(Stored records)
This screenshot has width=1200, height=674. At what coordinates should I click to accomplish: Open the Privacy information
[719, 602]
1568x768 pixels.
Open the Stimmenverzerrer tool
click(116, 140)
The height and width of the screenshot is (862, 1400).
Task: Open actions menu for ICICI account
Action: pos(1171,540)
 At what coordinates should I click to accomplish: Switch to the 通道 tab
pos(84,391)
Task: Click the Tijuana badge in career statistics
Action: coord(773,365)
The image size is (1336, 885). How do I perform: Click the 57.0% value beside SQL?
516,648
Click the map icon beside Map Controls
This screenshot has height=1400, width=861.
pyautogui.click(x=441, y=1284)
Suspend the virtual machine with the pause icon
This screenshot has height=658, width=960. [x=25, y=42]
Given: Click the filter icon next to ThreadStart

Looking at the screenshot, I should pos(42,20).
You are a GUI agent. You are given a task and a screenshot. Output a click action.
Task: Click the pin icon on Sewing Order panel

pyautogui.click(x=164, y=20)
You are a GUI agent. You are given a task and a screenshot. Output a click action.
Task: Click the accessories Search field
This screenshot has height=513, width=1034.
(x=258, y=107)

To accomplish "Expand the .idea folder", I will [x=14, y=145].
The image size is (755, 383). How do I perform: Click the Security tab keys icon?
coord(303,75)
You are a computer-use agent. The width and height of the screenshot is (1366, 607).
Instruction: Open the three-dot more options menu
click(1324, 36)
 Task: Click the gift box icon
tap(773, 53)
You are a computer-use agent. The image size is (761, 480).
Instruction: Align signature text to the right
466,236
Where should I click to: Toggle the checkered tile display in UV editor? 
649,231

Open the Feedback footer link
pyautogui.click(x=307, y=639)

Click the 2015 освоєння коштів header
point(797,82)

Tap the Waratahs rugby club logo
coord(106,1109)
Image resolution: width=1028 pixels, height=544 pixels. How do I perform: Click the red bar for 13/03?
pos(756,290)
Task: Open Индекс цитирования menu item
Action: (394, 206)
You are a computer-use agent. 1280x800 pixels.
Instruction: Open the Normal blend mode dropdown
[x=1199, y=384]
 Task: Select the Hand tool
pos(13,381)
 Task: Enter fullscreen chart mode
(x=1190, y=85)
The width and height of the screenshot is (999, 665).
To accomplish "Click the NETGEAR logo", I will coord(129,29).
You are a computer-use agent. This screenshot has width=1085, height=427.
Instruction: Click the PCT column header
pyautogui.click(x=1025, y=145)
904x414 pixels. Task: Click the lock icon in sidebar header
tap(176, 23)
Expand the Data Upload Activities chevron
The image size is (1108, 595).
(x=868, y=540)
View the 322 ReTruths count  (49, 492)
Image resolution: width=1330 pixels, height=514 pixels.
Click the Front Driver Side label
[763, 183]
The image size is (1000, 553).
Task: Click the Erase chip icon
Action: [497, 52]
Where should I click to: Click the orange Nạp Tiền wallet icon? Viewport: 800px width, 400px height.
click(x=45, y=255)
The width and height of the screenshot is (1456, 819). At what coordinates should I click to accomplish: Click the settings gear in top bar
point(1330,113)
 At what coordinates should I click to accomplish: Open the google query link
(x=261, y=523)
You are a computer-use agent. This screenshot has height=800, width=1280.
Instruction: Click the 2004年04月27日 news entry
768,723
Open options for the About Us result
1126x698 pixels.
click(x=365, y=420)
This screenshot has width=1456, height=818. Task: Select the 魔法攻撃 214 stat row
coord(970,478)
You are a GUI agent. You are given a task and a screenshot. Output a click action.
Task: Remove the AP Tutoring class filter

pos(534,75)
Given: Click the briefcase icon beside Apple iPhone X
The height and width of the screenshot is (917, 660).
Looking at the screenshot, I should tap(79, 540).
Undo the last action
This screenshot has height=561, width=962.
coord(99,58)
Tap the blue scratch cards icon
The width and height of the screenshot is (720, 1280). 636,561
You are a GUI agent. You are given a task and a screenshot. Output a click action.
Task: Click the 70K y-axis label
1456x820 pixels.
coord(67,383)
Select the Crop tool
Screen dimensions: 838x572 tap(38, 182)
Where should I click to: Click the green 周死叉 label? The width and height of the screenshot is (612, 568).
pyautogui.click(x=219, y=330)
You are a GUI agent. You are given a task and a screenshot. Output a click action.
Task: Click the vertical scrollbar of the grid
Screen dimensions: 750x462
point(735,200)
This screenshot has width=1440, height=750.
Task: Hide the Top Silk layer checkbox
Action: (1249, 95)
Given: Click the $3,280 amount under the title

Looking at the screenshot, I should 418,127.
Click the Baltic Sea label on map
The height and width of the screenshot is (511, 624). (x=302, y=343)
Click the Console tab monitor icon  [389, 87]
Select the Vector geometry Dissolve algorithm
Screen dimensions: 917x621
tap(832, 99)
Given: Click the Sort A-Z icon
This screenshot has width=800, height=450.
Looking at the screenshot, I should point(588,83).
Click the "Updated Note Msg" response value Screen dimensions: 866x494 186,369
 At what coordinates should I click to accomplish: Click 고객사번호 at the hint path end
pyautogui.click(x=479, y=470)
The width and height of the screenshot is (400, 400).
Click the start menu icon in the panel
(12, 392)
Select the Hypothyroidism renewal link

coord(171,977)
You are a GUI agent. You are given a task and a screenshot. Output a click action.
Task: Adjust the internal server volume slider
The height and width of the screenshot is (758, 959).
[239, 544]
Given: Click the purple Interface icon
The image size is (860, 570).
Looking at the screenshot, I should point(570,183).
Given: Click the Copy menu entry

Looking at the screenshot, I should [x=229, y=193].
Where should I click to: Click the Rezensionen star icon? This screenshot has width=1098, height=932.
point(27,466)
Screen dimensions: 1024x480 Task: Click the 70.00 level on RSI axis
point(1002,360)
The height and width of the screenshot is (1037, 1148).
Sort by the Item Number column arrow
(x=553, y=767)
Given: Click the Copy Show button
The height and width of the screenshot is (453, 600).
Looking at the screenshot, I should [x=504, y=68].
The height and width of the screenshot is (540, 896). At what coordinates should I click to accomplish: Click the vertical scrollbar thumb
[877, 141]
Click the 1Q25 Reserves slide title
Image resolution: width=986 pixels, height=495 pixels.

■ **Work required**
Filter these records, keeping every line where the word "will" occurs.

■ **Task response**
To accomplish "Expand the .idea folder", I will [x=14, y=145].
To accomplish "Click the NETGEAR logo", I will coord(129,29).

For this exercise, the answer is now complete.